To be fair, the Pinephone store very clearly states that this is a beta device intended for experience linux developers/early adopters only. It’s not meant to be a daily driver yet.
It's not Beta. At the time I purchased it, it wasn't even Alpha. Beta, as a game developer, implies to me that there's a few outstanding show-stoppers but on the whole the product is safe to show to eager end-consumers who are willing to tolerate some rough edges. The PinePhone isn't even that, yet; I couldn't conscientiously hand it to a non-techy and ask them for feedback because I'm not even sure it would reliably respond to their touch input, let alone do anything else.
Well, I don't disagree with that, my point was just that you're arguing semantics regarding the word beta, because their marketing is very clear about what it is (and I'd also argue that beta for hardware is a different standard than for games, but I guess now I'm arguing semantics)
Do you think even a developer will want to use something that falls apart in their hands like wet sawdust as a daily driver? As a developer, hell no. I'll give Linux phones a couple more years before I try that.

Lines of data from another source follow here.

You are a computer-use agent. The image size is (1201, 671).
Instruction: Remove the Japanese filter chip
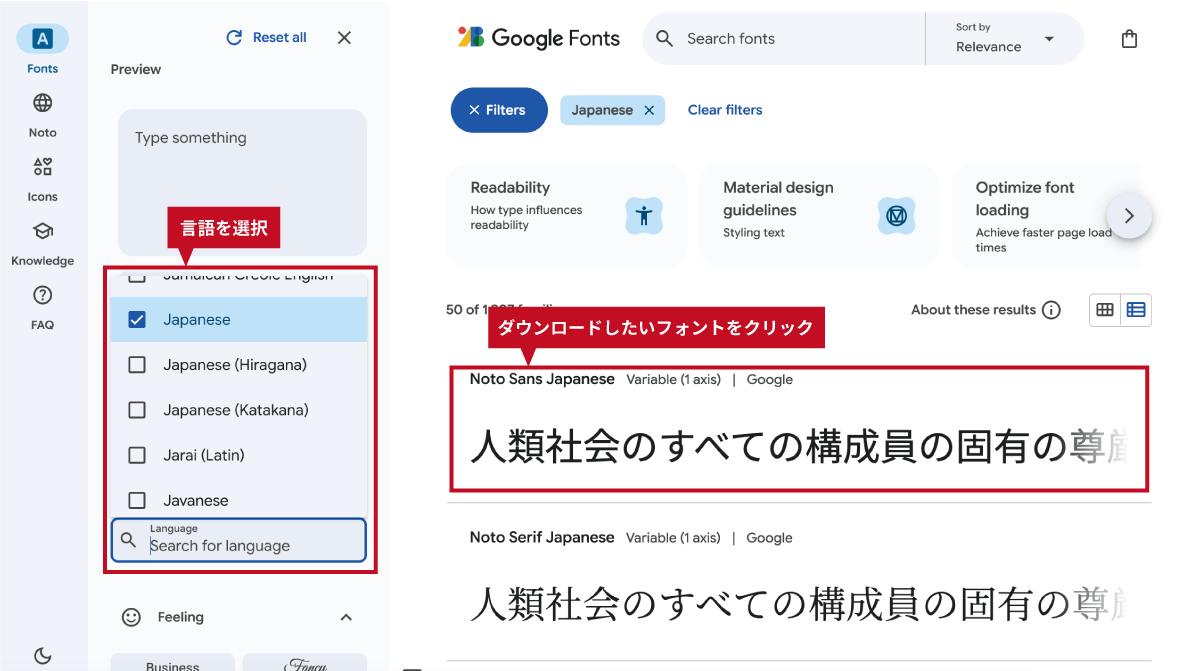(649, 111)
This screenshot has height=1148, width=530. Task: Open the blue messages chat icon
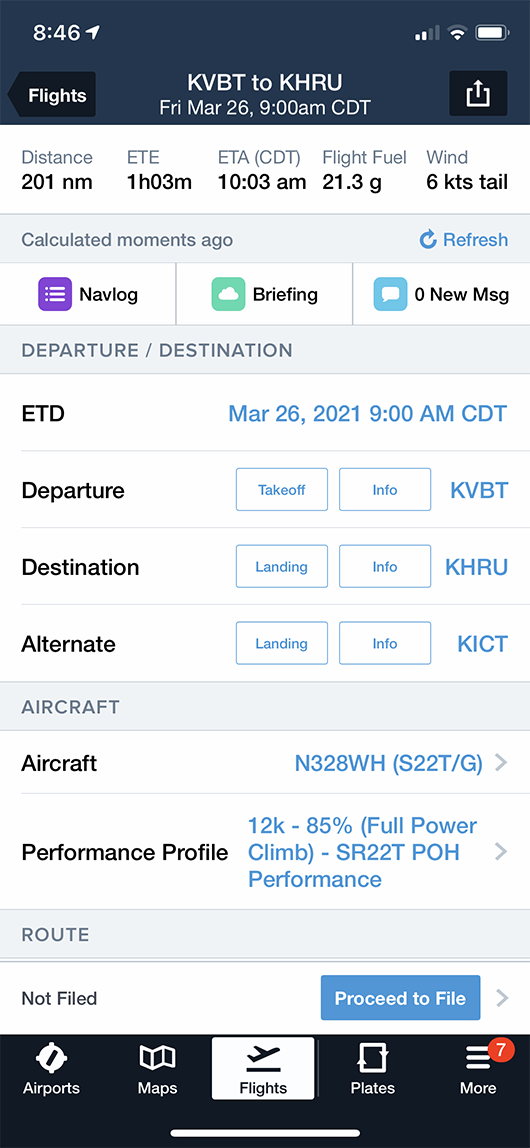[390, 294]
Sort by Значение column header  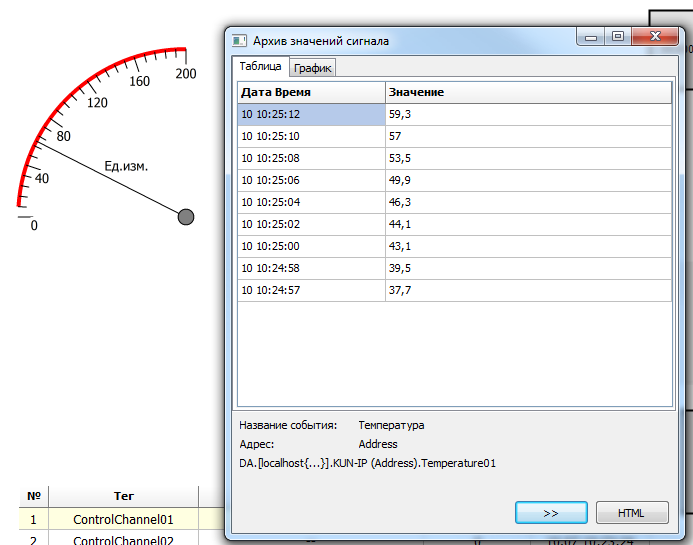pos(528,92)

Yes, but if it's to address the needs of a real user and not a spherical user in a vacuum, the phone has to be able to handle some rudimentary functionality in the meantime so developers can dogfood what they made. Few developers will carry two phones all the time.
> Beta, as a game developer, implies to me that there's a few outstanding show-stoppers but on the whole the product is safe to show to eager end-consumers who are willing to tolerate some rough edges.
I don't know what games you have worked on but as a user that description seems to match what is called "final patch" by the games industry.
Considering that video games are usually released unfinished; if you're saying it doesn't even meet the dismal quality standards of video game development, wrt Beta quality, then I agree with you.